A Liberties denuncia ainda a “regressão” na área do “espaço cívico” em Itália com a aprovação da lei de 2023 que “criminaliza as operações de resgate no mar” e “põe em risco o direito à vida e ao asilo de migrantes”. Efetivamente, o desrespeito pelos direitos dos refugiados e migrantes continua a ser, segundo a organização, “uma questão terrível” entre os estados membros da União Europeia.
O governo de Giorgia Meloni ganha ainda destaque no que concerne à imposição de “restrições ao direito à greve” e à hostilidade em relação a manifestantes.
No relatório é assinalado que os ataques ao direito à manifestação têm tido também especial expressão em países como a Suécia, Bulgária, República Checa, Estónia, Alemanha e Hungria.

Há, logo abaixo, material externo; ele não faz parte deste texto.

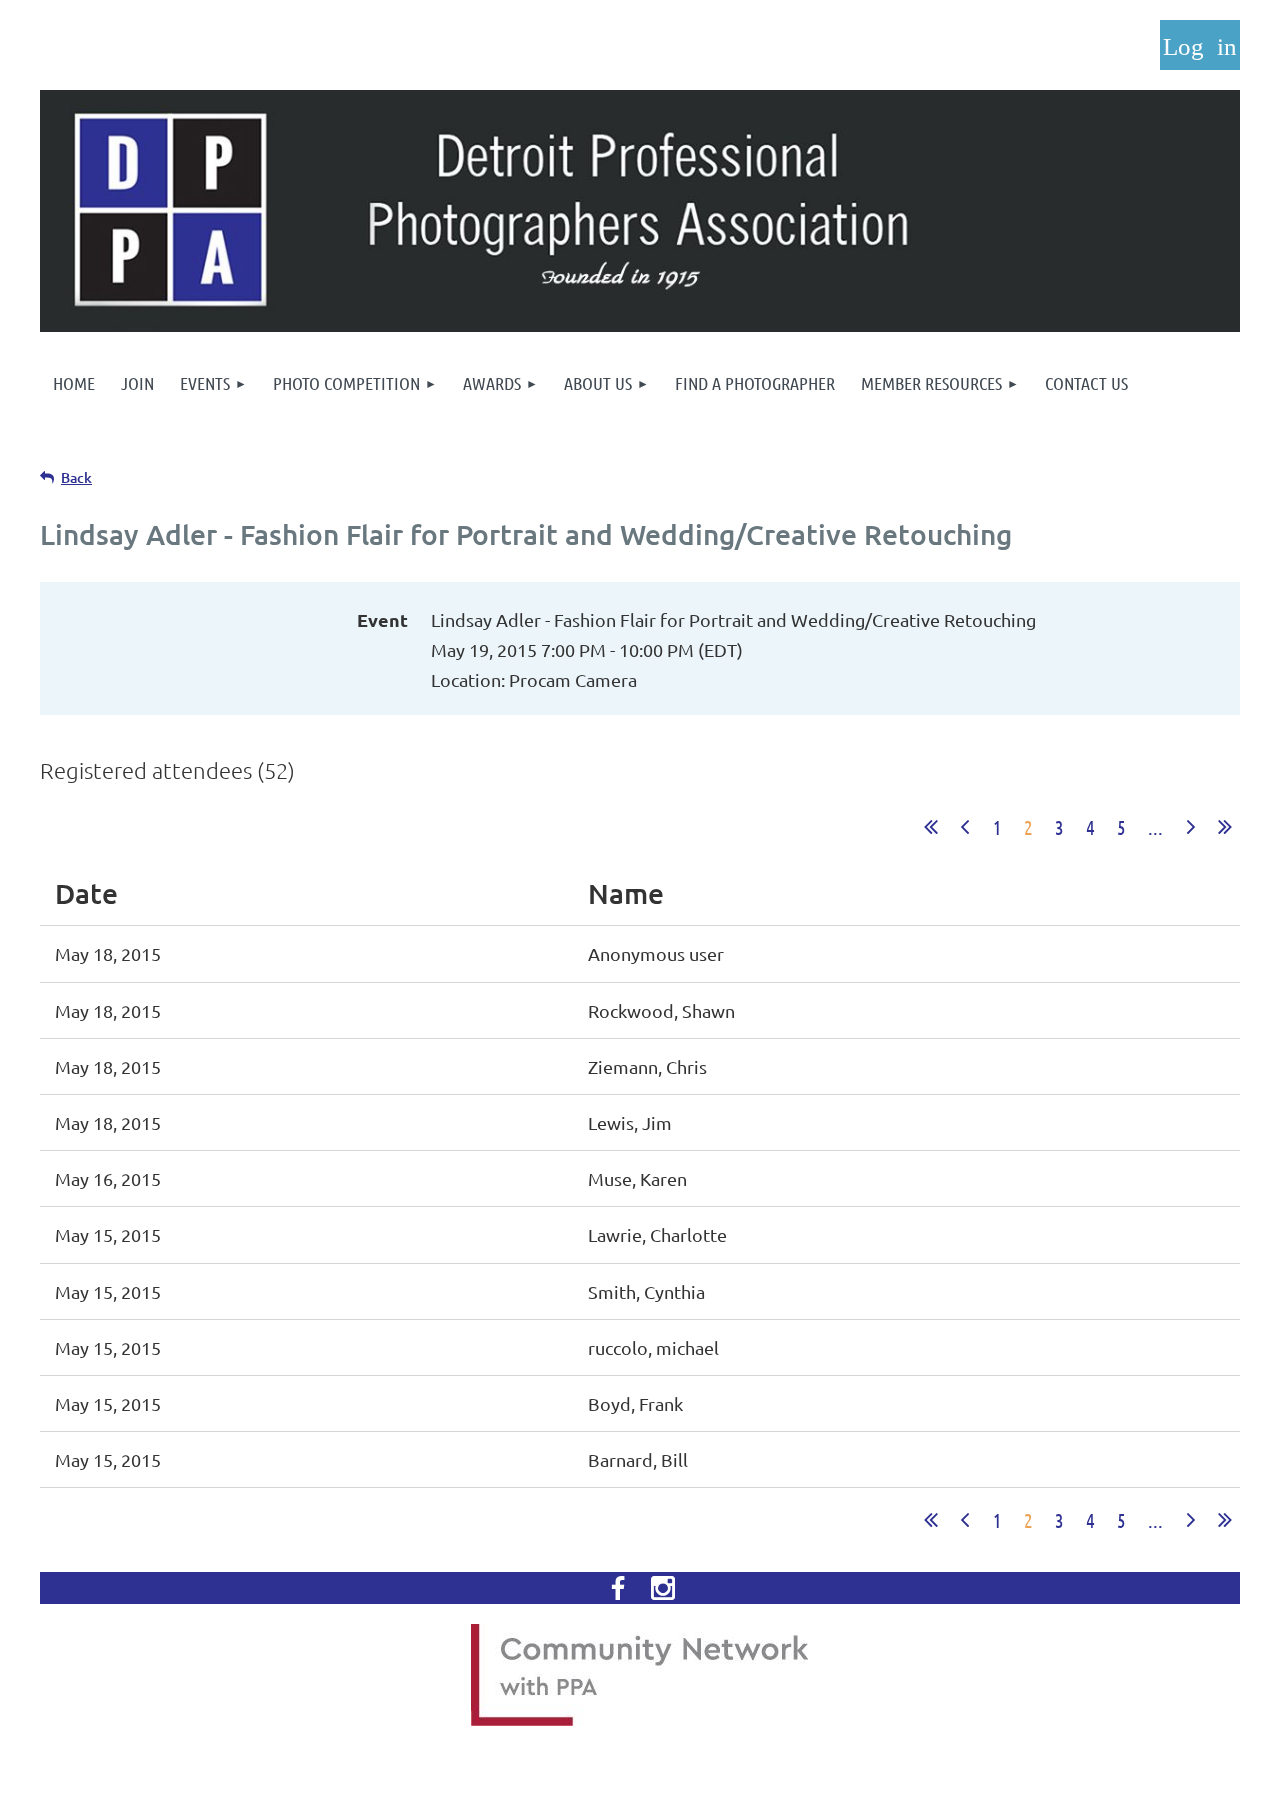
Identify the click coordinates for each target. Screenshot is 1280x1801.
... (1155, 827)
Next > (1191, 827)
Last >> (1225, 827)
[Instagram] (663, 1588)
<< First (931, 827)
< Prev (965, 827)
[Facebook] (618, 1588)
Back (76, 477)
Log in (1200, 45)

“As restrições ao direito a protestos pacíficos aumentaram de modo significativo” em 2023, escreve a Liberties. A organização destaca, no entanto, que, “em muitos casos, são aplicadas seletivamente a protestos pró-Palestina e pelo clima”.
No que concerne às democracias mais recentes, o relatório enfatiza que o Estado de Direito “pode oscilar rapidamente - quer no sentido da recuperação quer no declínio”. Um dos exemplos apontados pela Liberties é a Eslováquia, em que Robert Fico está a “desmantelar sistematicamente as estruturas democráticas”.
Ataques à liberdade de imprensa e politização da Justiça
No seu capítulo sobre liberdade de imprensa, o relatório afirma que a concentração da propriedade dos meios de comunicação social é uma preocupação em muitos Estados-Membros, tal como os ataques verbais e físicos a jornalistas, registados em 2023 em 10 Estados-Membros da UE, incluindo França, Alemanha e Suécia.
A Liberties também alerta para a existência de sistemas judiciais “politizados, subfinanciados e injustos”, afirmando que, embora países como a Suécia tenham tomado medidas para despolitizar os processos de seleção judicial, a politização continua a ser um risco em França, Alemanha, Grécia, Hungria e Eslováquia. Na Alemanha, Bélgica, República Checa e Eslováquia, os mecanismos de responsabilização podem, em teoria, permitir “o exercício de pressão política por parte do poder executivo sobre os juízes”, especialmente se partidos da extrema-direita alcancem o poder, alerta a organização.
É preciso ação mais contundente da União Europeia
Balázs Dénes, diretor da Liberties defende que é preciso uma ação mais contundente da União Europeia contra retrocessos no Estado de direito.
“A Comissão, a União Europeia, têm ferramentas muito poderosas mas mostram relutância em usá-la de modo rápido e assertivo”, frisou. A título de exemplo, invocou medidas como “procedimentos por incumprimento ou congelamento condicional de fundos europeus”.
Dénes realçou ainda que a sua organização está “alarmada pela falta de análise séria sobre o que está realmente a acontecer em alguns sítios”. E que a União Europeia “não se está a aperceber que alguns governos estão a destruir deliberadamente o equilíbrio de poderes”.